When “Trauma-Informed” Means Pathologizing Victim Responses to Harm and Ignoring Perpetrators’ Harmful Behaviors

By Ruth Reymundo Mandel, Chief Business Development Officer and Credible Expert, Safe & Together Institute 

Recently, I sat through a professional presentation where the speaker, introduced as a “trauma-informed expert on coercive control,” described the brains of abuse survivors as “broken.” That word—broken—landed like a slap. Not because it was new. But because it revealed just how far many professionals and institutions have strayed from the true intent of being trauma-informed.

Calling survivors’ brains “broken” isn’t trauma-informed—and it isn’t even sound neuroscience. Survivors’ brains reflect adaptive responses to sustained harm, not permanent damage or personal defect. Mislabeling resilience as pathology reinforces shame, not healing.

Over the past decade, “trauma-informed” has become a catchphrase. It appears in agency mission statements, conference titles, and child protection training modules. It’s used to imply care, compassion, and responsiveness to harm. But too often, it’s become a hollow label—a badge claimed by systems that, in practice, still fixate on victims and blame them by default in addition to pathologizing and pressuring victims of domestic and child abuse to do all the work of safety and healing.

Let’s be clear: Describing a survivor’s brain as “broken” is not trauma-informed—it’s a modern twist on victim-blaming. It cloaks itself in neuroscience while reinforcing the idea that the harm lies within the survivor, not in the perpetrator’s behavior or the system’s failure to respond effectively.

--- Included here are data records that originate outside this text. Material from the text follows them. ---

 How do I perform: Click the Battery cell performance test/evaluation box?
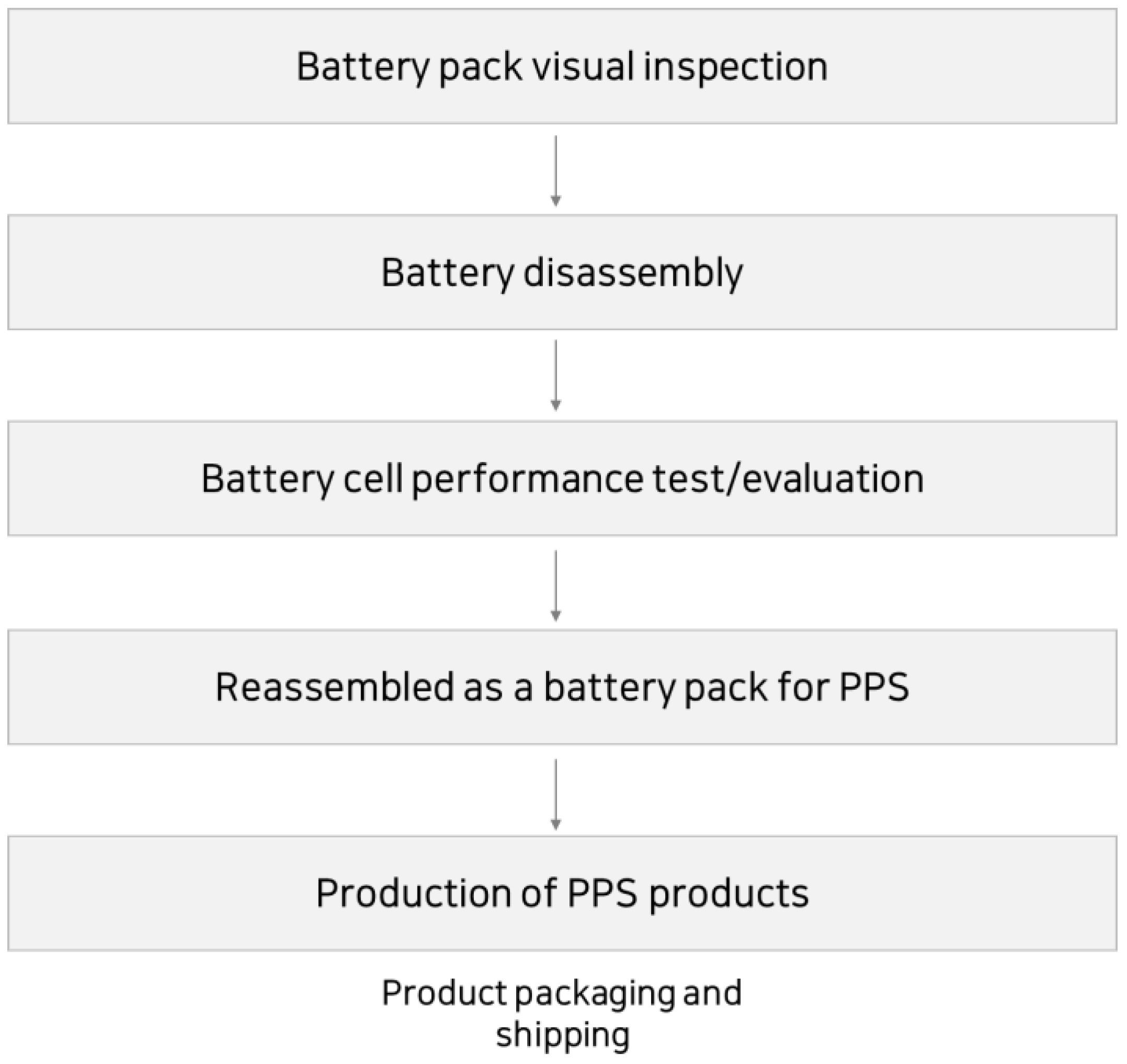[x=561, y=478]
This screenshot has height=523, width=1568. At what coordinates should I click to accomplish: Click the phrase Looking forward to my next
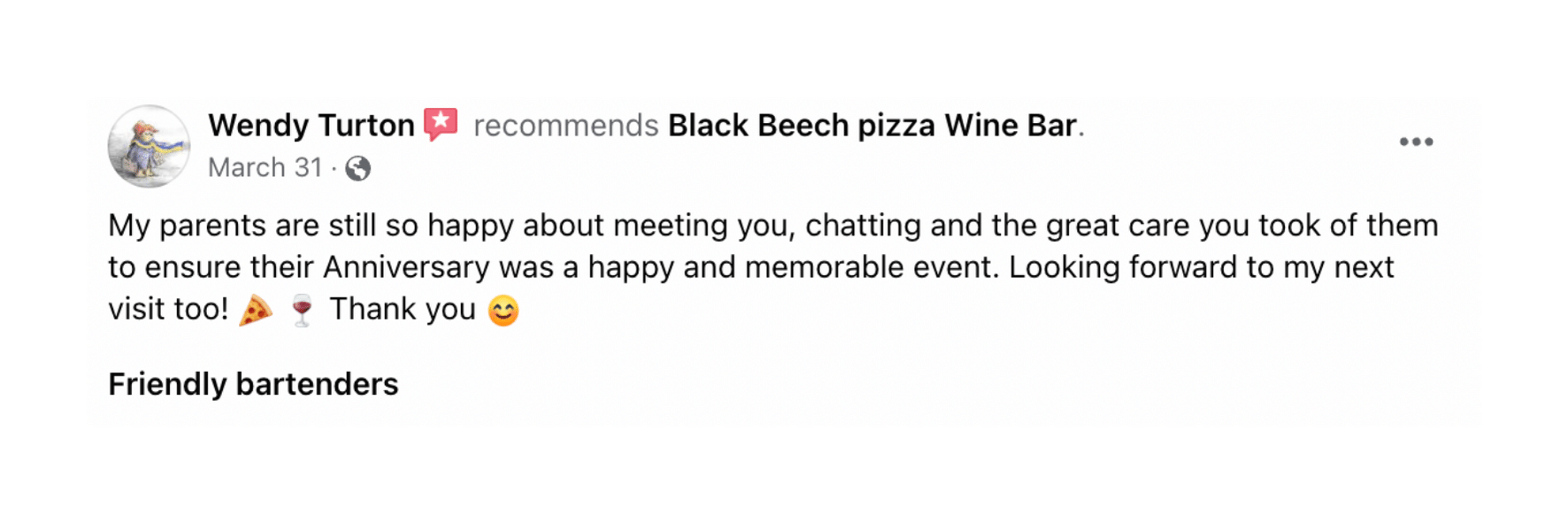point(1202,267)
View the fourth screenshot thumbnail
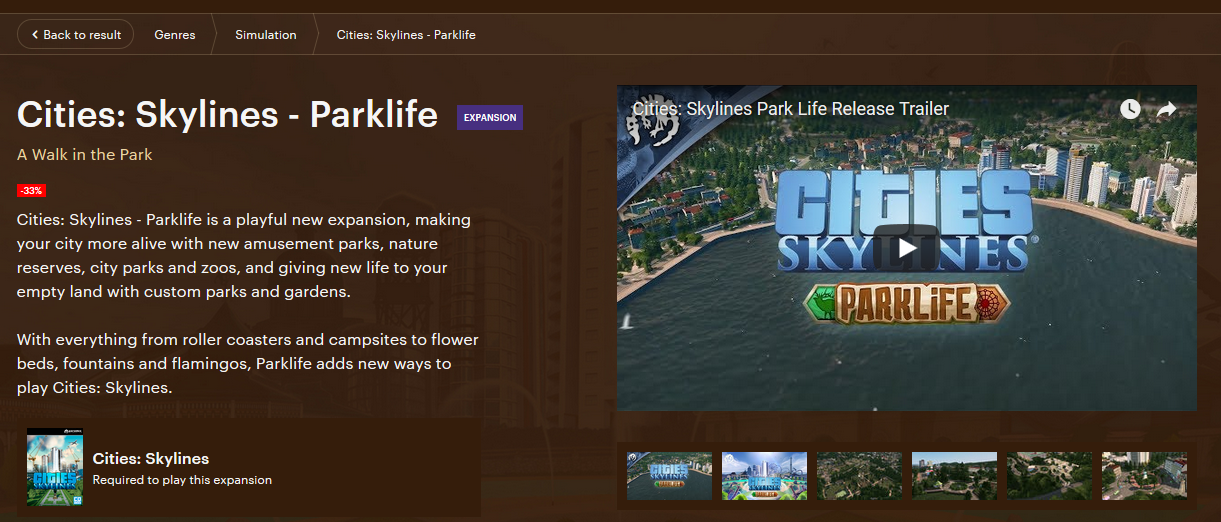This screenshot has height=522, width=1221. pyautogui.click(x=954, y=476)
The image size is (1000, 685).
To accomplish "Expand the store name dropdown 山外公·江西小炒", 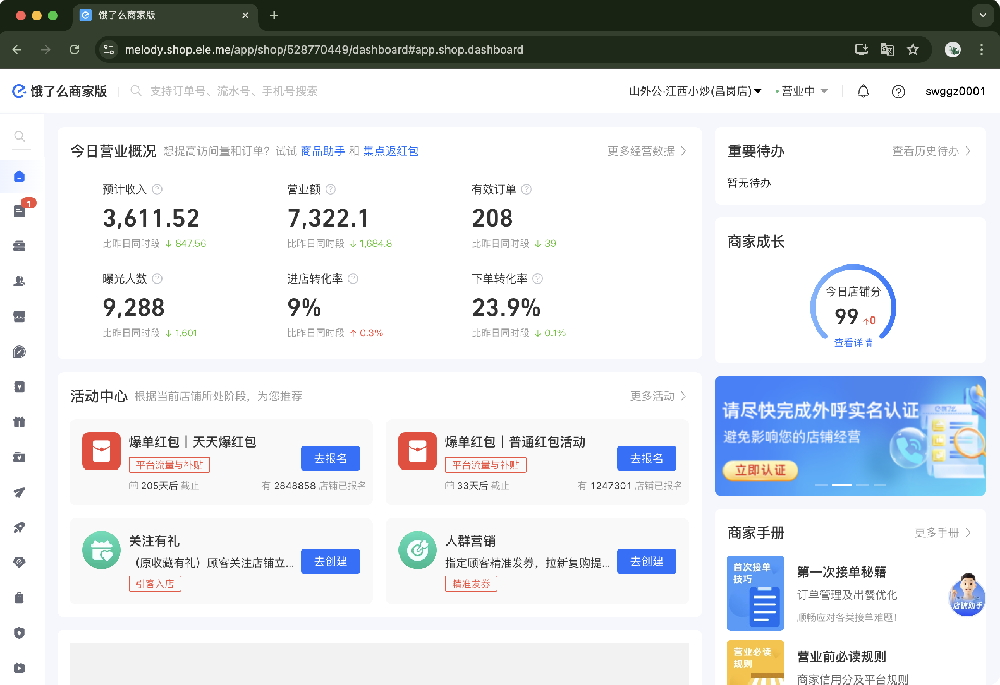I will [695, 91].
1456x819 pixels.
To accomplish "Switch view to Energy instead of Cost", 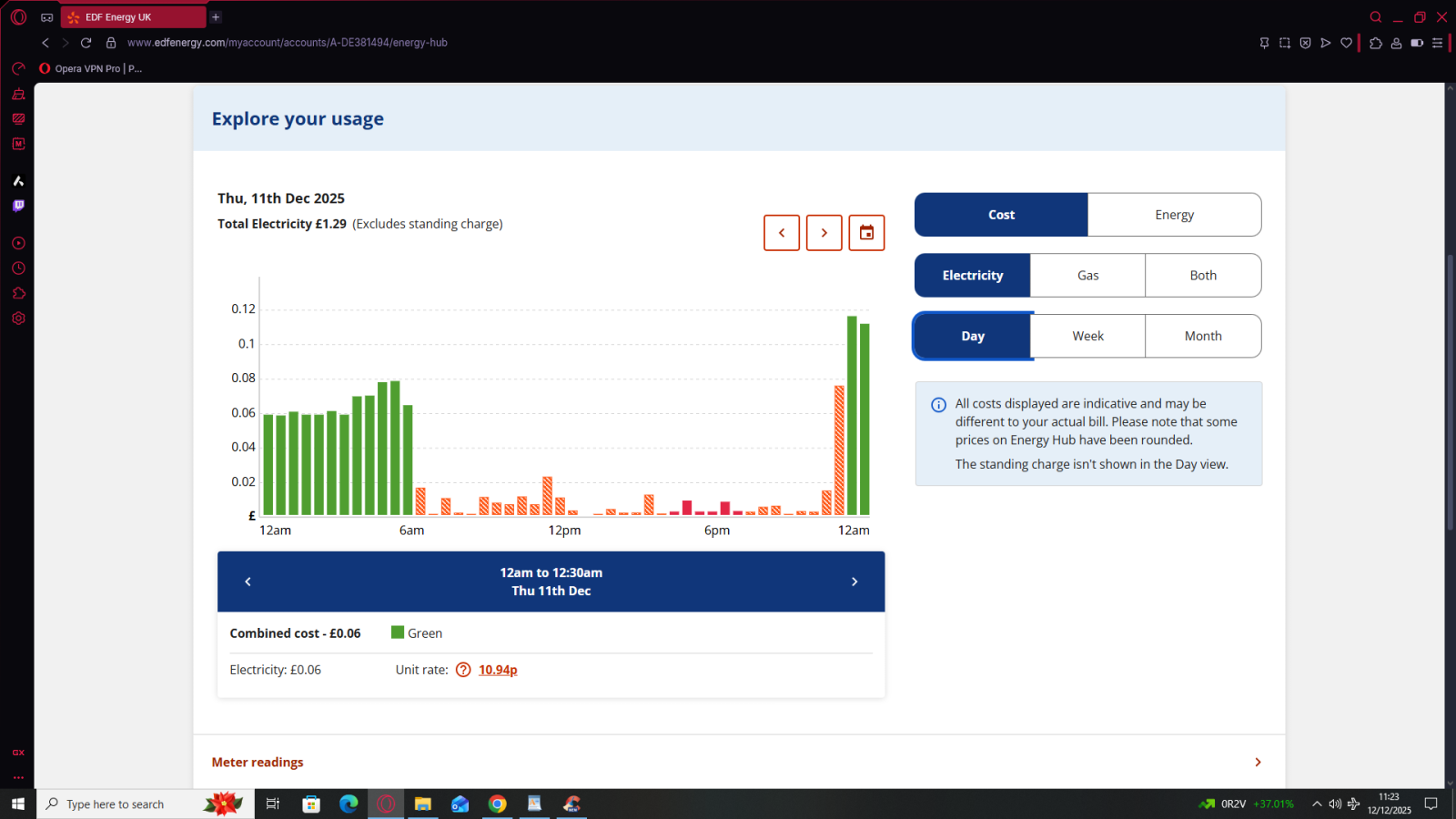I will point(1174,215).
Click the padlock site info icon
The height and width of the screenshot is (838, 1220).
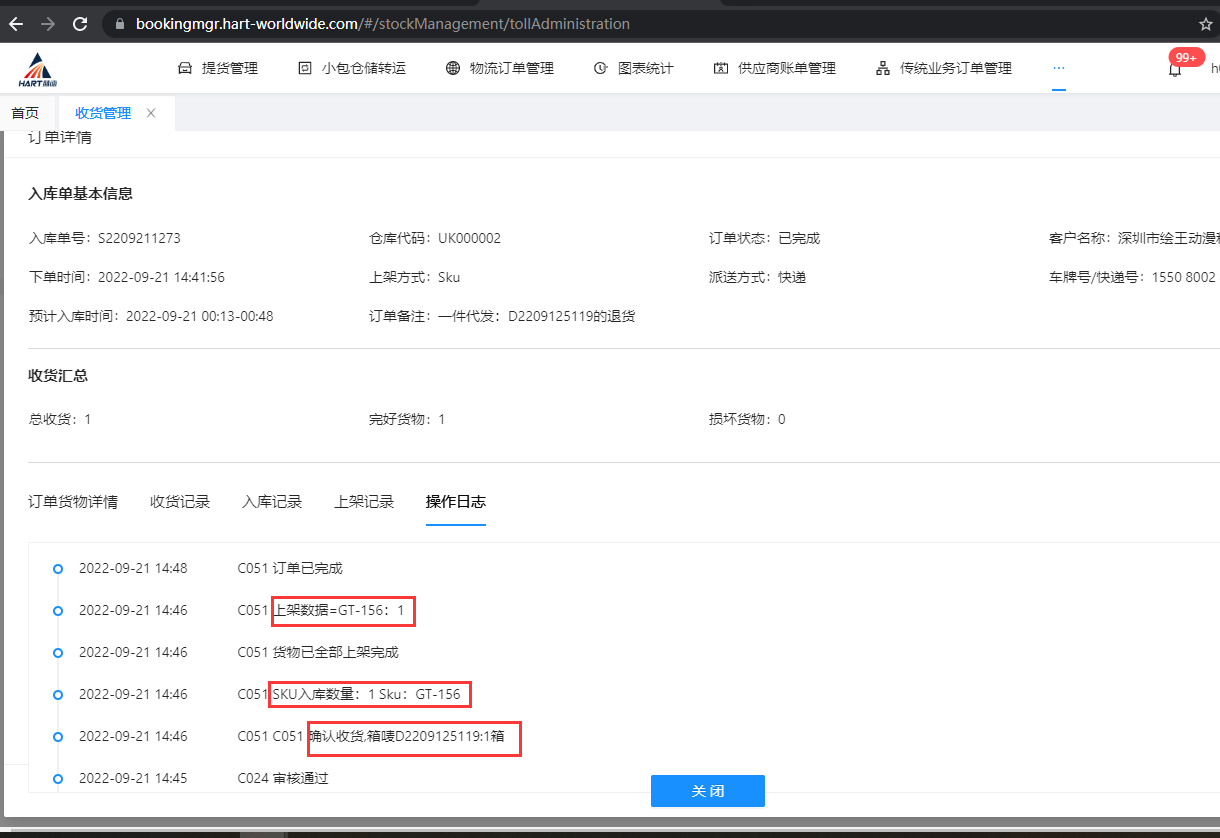pyautogui.click(x=119, y=23)
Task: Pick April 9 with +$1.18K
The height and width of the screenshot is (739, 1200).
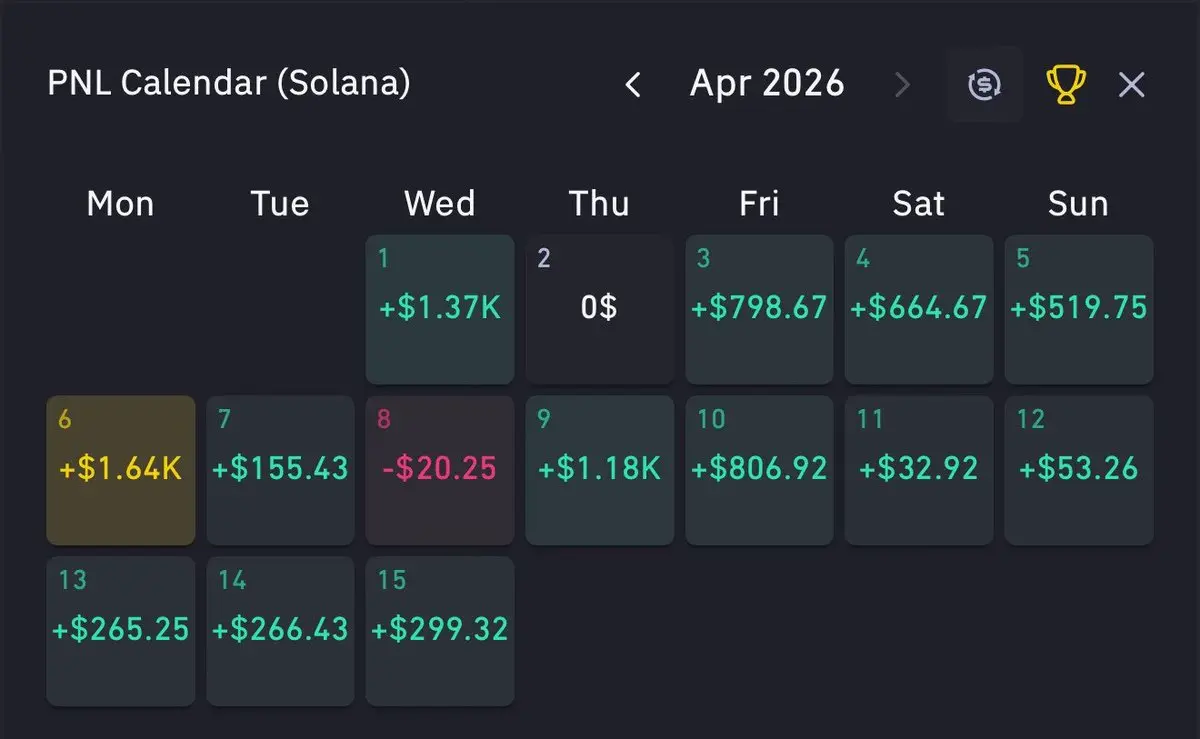Action: [x=600, y=470]
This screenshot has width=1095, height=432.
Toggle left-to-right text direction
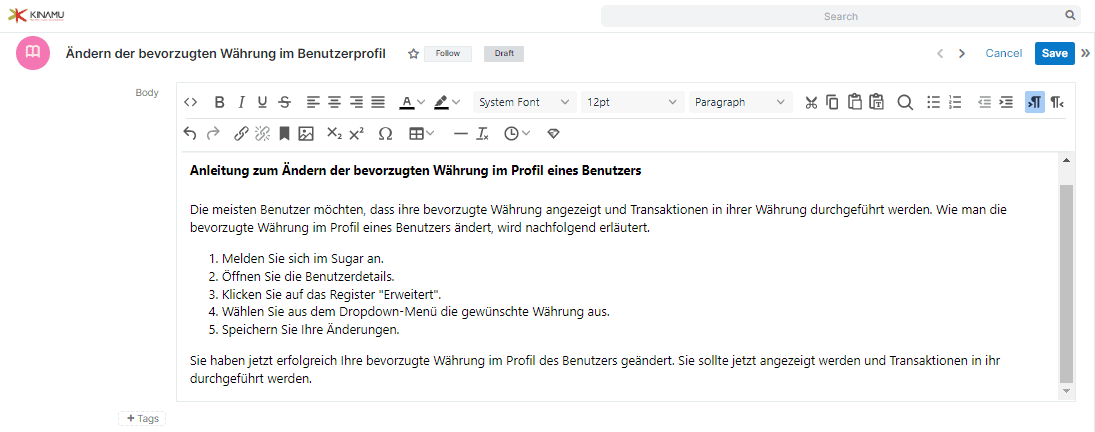(x=1035, y=102)
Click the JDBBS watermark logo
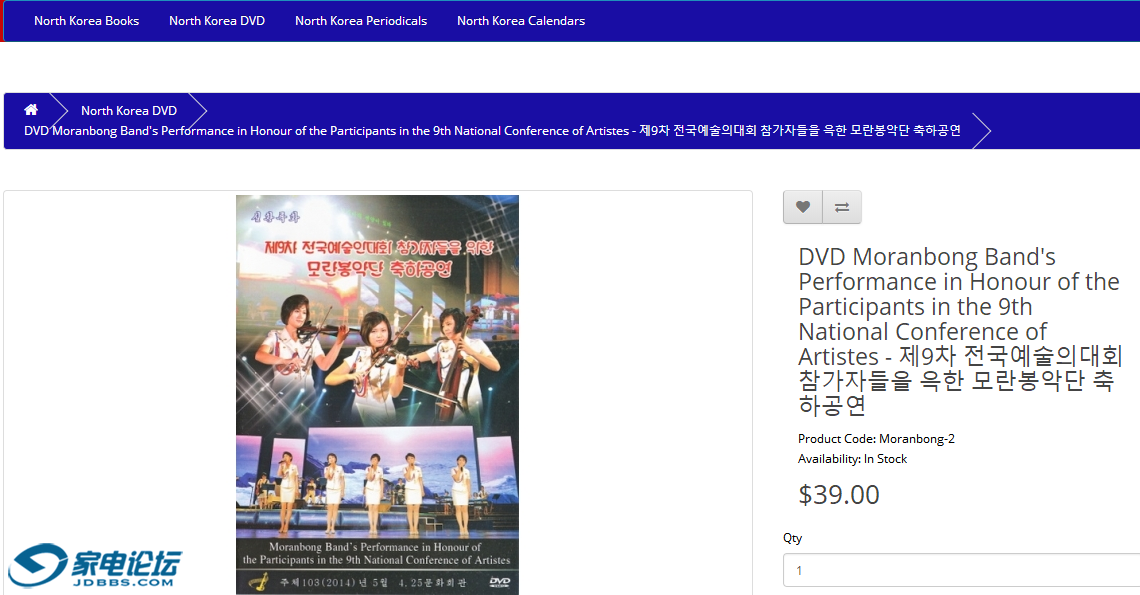Image resolution: width=1140 pixels, height=595 pixels. click(96, 567)
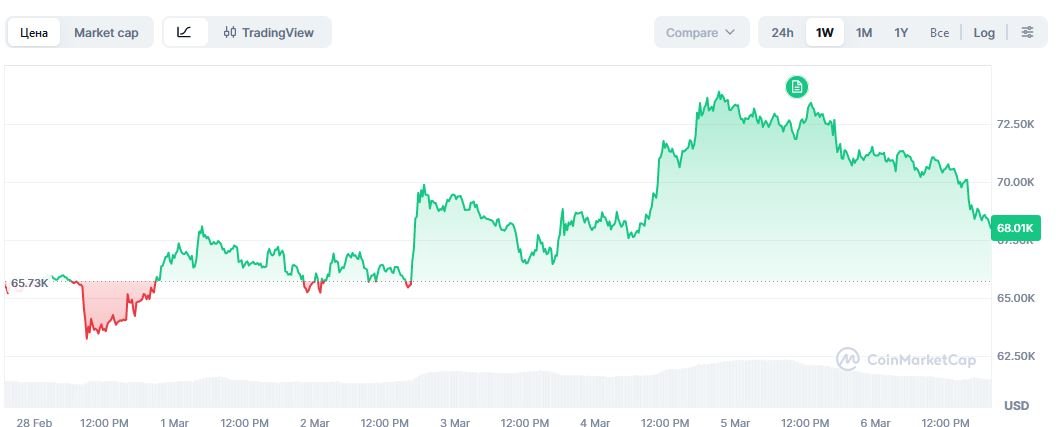Switch to the line chart view icon
This screenshot has width=1059, height=427.
pyautogui.click(x=184, y=32)
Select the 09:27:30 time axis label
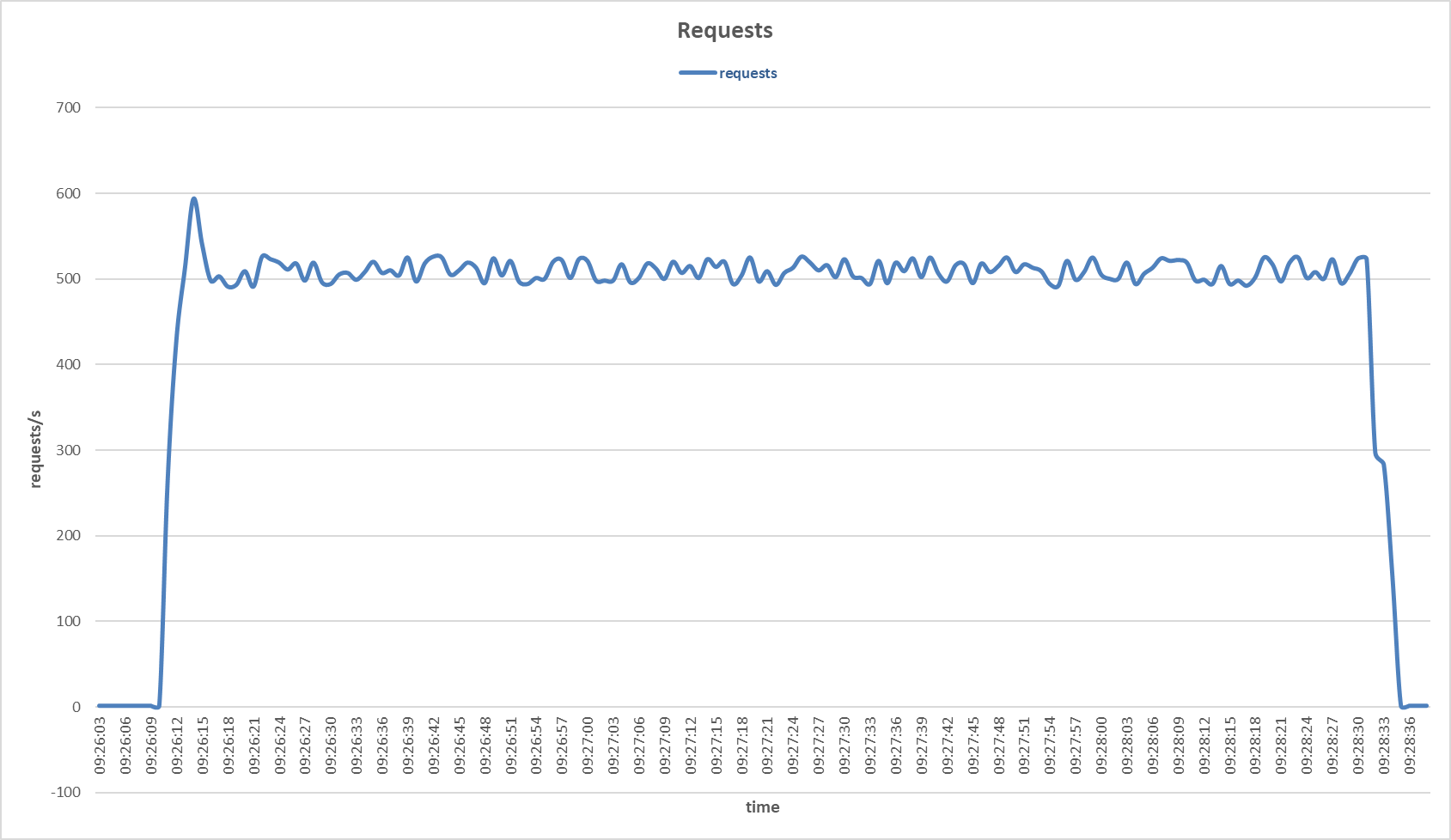The height and width of the screenshot is (840, 1451). pos(845,746)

Being trauma-informed is not about sounding therapeutic. It’s about structural truth. It requires us to:

  • See how systems compound trauma by threatening survivors by focusing on their responses to trauma and threatening them with child and rights removal.

  • Name how professionals, courts, and agencies shift the burden of safety and healing from harm onto the person being harmed.

  • Stop excusing, minimizing, or ignoring the actions of the person causing the harm—especially when that person remains a parent, partner, or authority figure in a child’s life.

Instead, what we too often see is a hollow and dangerous performance of empathy directed solely at the survivor. Agencies note survivors’ “dysregulation” mandate services, which then form the backbone of documentation that blames or harms them directly. Survivors who do engage in system-recommended interventions are often made more vulnerable because they sought treatment for their trauma—when their perpetrators often don’t because they don’t believe they have a problem. The very action of seeking assistance for harm is used as weapon by the system itself and by the perpetrator to regain power and control over her and their children.

Professionals and systems routinely fail to identify and document the perpetrator’s violence, harm, and coercive control. They don’t map his pattern. They don’t mandate his participation in meaningful behavioral change programs or hold him accountable in any ongoing, structured way. Instead, the system fixates on the survivor—labeling her as “affected by trauma” and using that label to justify intrusive interventions: mandating services, scrutinizing her responses to continued abuse, questioning her credibility, removing her rights, and even separating her from her children. All the while, the perpetrator—who avoids any mental health or rehabilitative engagement for his violent, coercive behavior—appears “clean” in official records simply because he hasn’t sought help. His silence reads as stability; her survival reads as instability.

When trauma-informed means professionals and systems fixate on the victim and their natural biological responses to trauma—while ignoring the perpetrator and the conditions causing those responses—it becomes a tool to shift responsibility, justify removing their rights and children, and sanction harm. That is not trauma-informed care. That is weaponized jargon in a system fixated on victims while chronically and dangerously ignoring perpetrators. That is a rebranded form of institutional betrayal.

If your “trauma-informed” practice centers victim responses to abuse as pathology and as a deficit to be managed, you are not just missing the point—you are doing active harm.

Trauma-informed means asking, “What happened to you?”—but it also demands asking, “Who did this? Who created this harm, and how are we holding them accountable?”

As a survivor and a professional, I want a world where we stop treating trauma-informed care as a checkbox or a mood. Where being trauma-informed means recognizing the resilience and protective efforts of survivors. Where it means refusing to separate a child from the very parent who has shielded them in impossible circumstances. Where it means identifying patterns of abuse—not symptoms of trauma—and designing interventions that go after the source, not the survivor.

Until then, I’ll keep saying it plainly: If your trauma-informed practice focuses on managing the victim and their responses to harm, instead of naming and confronting the actions of the perpetrator, you’re not trauma-informed. You’re trauma-causing, trauma-complicit. And survivors deserve better.